The judgment ruled in favour of a complainant who had not been informed of a childbirth risk they encountered, despite voicing concerns during pregnancy. A baby developed a brain injury due its shoulder getting stuck during delivery, which would not have happened if a pre-labour Caesarean section had been performed instead.
The effect of this has changed the weighting of a consultation discussion in favour of what the ‘reasonable patient’ believes to be the significant risks, rather than just those risks that have been identified by the consulting healthcare professional.
Indeed, the Royal College of Obstetricians and Gynaecologists are currently debating whether vaginal birth should always be deemed to be the default option for childbirth within the UK, as they believe there’s a significant role in routinely discussing the relative risks and benefits of vaginal birth compared with Caesarean section with pregnant women, regardless of what concerns the patient may have themselves.

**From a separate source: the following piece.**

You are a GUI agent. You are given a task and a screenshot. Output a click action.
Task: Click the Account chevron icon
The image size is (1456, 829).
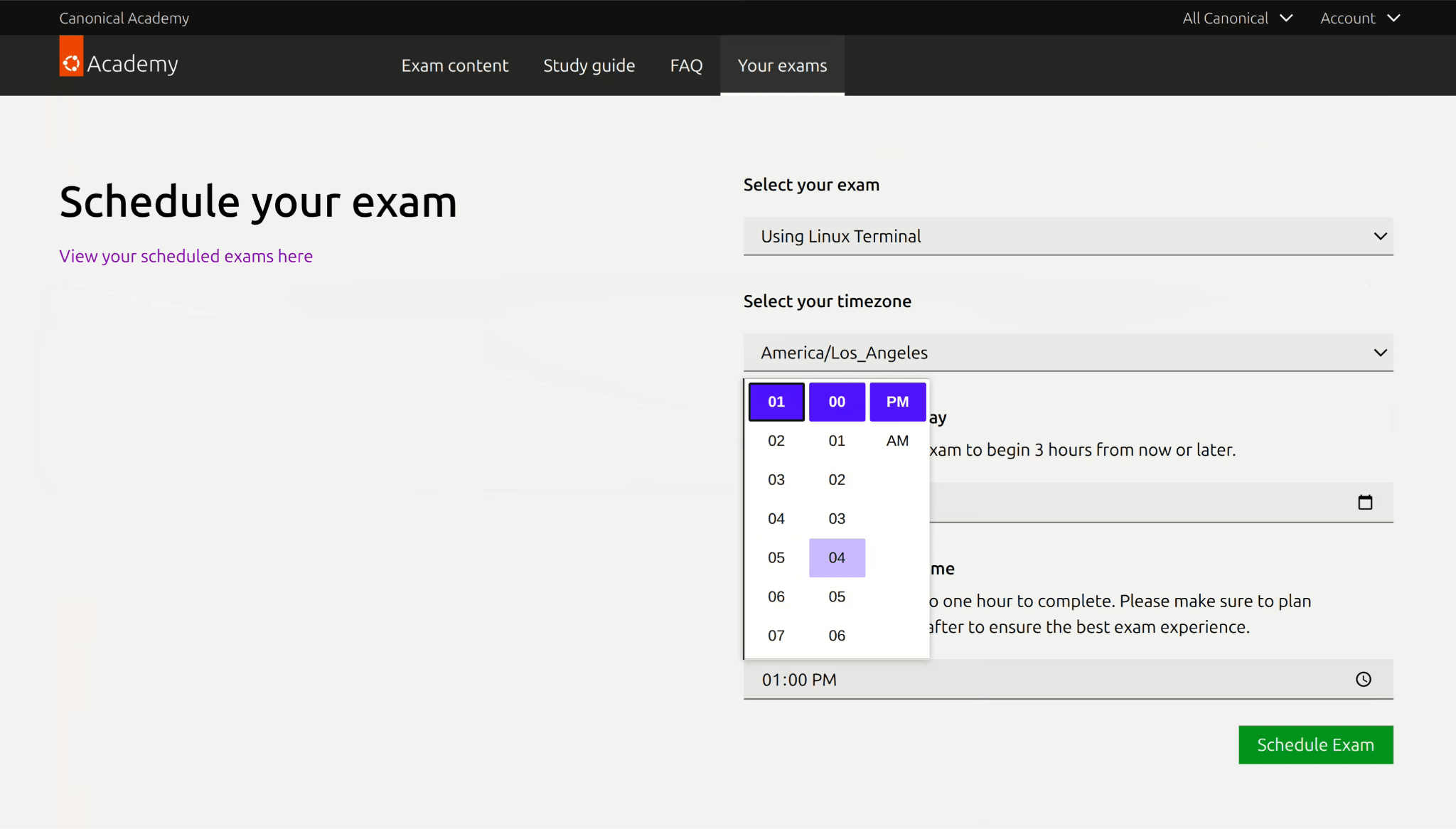pos(1394,18)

The discussion has moved on significantly in recent decades due to key changes in childbirth techniques and improvements in healthcare technology, which have resulted in procedures such as Caesarean section becoming safer. In step with these changes in the medical field, there has been a marked move to women opting to have children later in life, which means that the problematic risk for those women during labour and birth is higher.
However, while both Caesarean section and vaginal birth are considered to be relatively safe in high-income countries, each features its own set of risks. What those risks actually are is arguably subjective depending on the healthcare professionals and pregnant women in question. Indeed, studies from high-income countries suggest that risks due to natural birth may be poorly appreciated by women and health professionals.
As a default, most UK hospitals still opt for vaginal birth for most pregnancies, despite the risks and the fact that the National Institute for Health and Care Excellence (NICE) has recommended that there should be some room for choice.
When one looks at some of the statistics cited by Dr Black in the Mail article, it becomes apparent that vaginal birth is not always the best option for pregnant women. Some 21% of women have to have an emergency Caesarean section during labour, which is not as safe or controlled as a planned one; while up to 95% of UK women aim for a vaginal birth in their first pregnancy, only around 75% achieve this.
Vaginal birth can also cause immediate and longer-term complications for mothers. These include an 8% postpartum haemorrhage rate, a 1% blood transfusion rate and a 5-6% third-degree tear rate (40& suffer some degree of tearing). One in six women end up having an operative vaginal birth, such as use of forceps, which is associated with faecal incontinence and pelvic organ prolapse in later life.
Psychologically, vaginal births can be damaging for mothers; long labours, complications and interventions are associated with maternal distress, postnatal depression and intense anxiety in future pregnancies.
All in all, the above means that just over 50% of first-time mothers experience an uncomplicated, spontaneous vaginal birth.
In this light, the alternative of a planned Caesarean section is attractive. While, like any other medical procedure, Caesarean section is not risk-free, the risks attached are akin to those of a planned vaginal birth in the short term and may be even safer for the baby (albeit with a slightly higher risk of respiratory problems at the time of birth).
There are risks, however; Caesarean section scarring will make each future pregnancy riskier as it can affect placenta development. This in turn results in increased risks for the mother in developing major bleeding and even hysterectomy (although this is rare). There are also concerns that babies born by Caesarean could be at higher risk of developing asthma.
Weighing up these risks is subjective since different women will assess these risks differently to each other. However, fully informing expectant mothers of the risks attached to both options will help them decide as to what matters most.
There will be practical consequences for healthcare providers if Caesarean section is put on an equal footing with vaginal birth in the minds of pregnant women. Caesarean section rates in UK hospitals are likely to rise further if potential risks of vaginal birth are discussed as a matter of routine, and this will have an impact on budgets. NICE estimates that vaginal births cost an average of £1,512 each whereas planned Caesareans cost £2,369 (emergency Caesarean sections cost £3,042).
However, shouldering the additional costs is arguably acceptable if women’s informed choices are founded on realistic expectations and result in a lower number of emergency procedures.
The challenge for healthcare professionals is how best to communicate all of the above without causing greater anxiety or concern to the pregnant woman in question, and helping them assess all these risks to their own personal circumstances and expectations. However, being aware of both risks and modern solutions ultimately helps expectant mothers, healthcare professionals and health providers.